> _Problem_: Tally every line of the records below that includes "Iran", and reply with the total alone.

Start of Records to process

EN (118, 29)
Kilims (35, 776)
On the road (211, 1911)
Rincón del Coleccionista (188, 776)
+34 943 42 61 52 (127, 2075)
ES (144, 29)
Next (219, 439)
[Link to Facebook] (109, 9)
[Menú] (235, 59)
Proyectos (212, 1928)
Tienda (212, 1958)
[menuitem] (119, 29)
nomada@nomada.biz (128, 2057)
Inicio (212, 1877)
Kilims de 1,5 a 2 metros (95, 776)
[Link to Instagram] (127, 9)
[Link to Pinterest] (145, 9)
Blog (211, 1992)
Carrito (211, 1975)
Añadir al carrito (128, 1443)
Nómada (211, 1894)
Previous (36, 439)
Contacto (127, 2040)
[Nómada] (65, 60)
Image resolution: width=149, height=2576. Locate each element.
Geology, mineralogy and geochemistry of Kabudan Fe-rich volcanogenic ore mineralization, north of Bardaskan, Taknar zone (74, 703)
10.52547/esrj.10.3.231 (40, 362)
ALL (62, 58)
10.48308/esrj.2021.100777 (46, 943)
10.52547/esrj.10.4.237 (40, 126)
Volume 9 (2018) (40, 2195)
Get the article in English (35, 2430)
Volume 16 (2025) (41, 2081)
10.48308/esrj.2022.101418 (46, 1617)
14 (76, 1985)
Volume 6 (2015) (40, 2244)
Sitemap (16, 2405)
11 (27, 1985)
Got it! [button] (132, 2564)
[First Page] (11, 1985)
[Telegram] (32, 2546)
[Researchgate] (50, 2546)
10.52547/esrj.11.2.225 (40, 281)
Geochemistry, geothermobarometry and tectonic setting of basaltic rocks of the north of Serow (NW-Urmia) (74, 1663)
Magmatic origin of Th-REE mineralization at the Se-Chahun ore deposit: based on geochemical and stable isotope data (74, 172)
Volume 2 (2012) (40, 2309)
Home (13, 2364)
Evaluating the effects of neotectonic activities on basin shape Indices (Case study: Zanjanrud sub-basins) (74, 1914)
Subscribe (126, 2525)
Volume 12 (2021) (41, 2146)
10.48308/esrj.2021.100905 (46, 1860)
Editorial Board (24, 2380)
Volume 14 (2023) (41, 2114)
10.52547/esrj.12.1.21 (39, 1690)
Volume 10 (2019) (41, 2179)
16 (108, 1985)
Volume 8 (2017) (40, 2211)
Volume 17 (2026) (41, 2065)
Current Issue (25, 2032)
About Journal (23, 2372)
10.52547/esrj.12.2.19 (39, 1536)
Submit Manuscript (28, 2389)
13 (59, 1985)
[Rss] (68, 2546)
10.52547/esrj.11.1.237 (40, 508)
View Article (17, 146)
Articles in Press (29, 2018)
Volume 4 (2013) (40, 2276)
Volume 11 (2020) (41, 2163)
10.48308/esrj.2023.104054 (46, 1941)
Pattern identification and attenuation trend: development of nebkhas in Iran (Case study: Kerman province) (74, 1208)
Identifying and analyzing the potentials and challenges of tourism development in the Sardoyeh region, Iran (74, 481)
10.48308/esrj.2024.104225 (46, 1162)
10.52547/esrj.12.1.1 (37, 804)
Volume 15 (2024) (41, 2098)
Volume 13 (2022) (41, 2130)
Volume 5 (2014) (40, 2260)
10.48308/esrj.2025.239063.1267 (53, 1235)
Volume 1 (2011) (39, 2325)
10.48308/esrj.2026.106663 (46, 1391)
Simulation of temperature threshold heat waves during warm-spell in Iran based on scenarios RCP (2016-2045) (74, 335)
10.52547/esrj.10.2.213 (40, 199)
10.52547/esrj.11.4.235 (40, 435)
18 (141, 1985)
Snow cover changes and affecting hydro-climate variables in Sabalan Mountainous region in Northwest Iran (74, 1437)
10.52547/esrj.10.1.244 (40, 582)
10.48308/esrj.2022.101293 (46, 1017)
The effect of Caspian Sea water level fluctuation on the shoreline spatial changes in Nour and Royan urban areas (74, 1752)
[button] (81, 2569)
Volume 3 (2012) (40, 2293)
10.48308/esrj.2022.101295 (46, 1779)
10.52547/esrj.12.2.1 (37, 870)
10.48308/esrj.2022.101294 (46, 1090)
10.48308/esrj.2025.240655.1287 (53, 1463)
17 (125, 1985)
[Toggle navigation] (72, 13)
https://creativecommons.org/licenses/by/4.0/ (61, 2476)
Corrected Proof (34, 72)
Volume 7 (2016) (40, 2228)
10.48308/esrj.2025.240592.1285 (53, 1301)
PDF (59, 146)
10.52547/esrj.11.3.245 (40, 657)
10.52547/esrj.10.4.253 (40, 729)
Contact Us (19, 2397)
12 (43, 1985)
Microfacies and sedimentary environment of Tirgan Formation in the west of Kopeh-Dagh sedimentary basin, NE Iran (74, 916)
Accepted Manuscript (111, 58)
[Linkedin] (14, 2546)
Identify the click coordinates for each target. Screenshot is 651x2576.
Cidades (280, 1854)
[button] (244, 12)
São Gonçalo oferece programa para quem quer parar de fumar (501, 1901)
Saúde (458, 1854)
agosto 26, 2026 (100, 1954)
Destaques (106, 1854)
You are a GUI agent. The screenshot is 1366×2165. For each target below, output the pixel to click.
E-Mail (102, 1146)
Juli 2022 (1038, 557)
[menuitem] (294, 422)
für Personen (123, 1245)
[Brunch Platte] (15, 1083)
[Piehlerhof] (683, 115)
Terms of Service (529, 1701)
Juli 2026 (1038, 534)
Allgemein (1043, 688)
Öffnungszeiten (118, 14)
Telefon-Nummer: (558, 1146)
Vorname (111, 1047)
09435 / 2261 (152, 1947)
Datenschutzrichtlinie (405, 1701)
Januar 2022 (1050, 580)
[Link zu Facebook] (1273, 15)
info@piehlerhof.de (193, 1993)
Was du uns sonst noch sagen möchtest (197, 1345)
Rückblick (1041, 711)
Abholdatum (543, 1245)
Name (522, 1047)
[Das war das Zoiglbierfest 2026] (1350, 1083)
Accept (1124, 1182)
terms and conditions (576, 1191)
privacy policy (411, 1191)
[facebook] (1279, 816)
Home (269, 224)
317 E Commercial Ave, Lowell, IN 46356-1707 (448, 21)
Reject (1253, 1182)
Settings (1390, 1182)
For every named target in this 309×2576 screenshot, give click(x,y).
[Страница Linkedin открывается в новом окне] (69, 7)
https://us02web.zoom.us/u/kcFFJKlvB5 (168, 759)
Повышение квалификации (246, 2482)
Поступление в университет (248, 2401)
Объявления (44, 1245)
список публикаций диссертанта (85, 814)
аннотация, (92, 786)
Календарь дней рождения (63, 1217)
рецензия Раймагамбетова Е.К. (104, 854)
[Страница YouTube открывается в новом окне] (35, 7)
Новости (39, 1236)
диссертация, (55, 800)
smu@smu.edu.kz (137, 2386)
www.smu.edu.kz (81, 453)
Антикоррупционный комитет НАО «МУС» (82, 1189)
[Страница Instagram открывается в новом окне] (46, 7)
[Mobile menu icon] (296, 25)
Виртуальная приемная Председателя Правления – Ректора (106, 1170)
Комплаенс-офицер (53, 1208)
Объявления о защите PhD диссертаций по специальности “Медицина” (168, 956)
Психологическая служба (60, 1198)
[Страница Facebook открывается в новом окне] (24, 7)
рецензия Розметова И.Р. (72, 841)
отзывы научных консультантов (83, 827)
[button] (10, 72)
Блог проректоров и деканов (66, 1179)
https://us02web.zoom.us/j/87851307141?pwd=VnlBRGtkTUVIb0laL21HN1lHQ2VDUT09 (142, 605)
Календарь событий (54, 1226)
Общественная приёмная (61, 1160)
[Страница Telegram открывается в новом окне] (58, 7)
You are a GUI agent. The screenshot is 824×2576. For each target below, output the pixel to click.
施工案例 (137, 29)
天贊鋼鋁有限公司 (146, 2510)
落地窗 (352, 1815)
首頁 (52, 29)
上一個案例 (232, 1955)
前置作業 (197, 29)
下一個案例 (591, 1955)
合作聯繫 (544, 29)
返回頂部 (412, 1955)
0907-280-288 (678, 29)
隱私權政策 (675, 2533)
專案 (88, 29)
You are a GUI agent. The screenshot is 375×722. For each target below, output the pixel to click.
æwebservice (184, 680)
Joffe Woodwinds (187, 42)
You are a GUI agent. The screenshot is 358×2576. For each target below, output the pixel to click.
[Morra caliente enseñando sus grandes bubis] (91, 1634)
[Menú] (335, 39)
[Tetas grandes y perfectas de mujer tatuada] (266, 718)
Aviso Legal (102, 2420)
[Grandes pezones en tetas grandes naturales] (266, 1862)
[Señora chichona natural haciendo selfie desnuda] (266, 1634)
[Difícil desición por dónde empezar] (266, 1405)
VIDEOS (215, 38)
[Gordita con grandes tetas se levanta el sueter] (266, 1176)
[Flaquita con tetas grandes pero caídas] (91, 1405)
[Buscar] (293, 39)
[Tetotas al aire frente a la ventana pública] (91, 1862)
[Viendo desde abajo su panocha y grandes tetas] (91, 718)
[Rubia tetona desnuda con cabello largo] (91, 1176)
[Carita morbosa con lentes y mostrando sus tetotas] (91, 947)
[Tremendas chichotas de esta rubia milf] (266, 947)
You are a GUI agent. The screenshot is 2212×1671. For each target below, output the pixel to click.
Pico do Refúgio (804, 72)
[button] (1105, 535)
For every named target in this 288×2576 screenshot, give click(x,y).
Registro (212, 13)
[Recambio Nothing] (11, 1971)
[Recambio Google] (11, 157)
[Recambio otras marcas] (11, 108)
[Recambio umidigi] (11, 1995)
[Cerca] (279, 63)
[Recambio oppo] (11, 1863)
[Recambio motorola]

End of Records to process

> _Answer to this exercise_: 5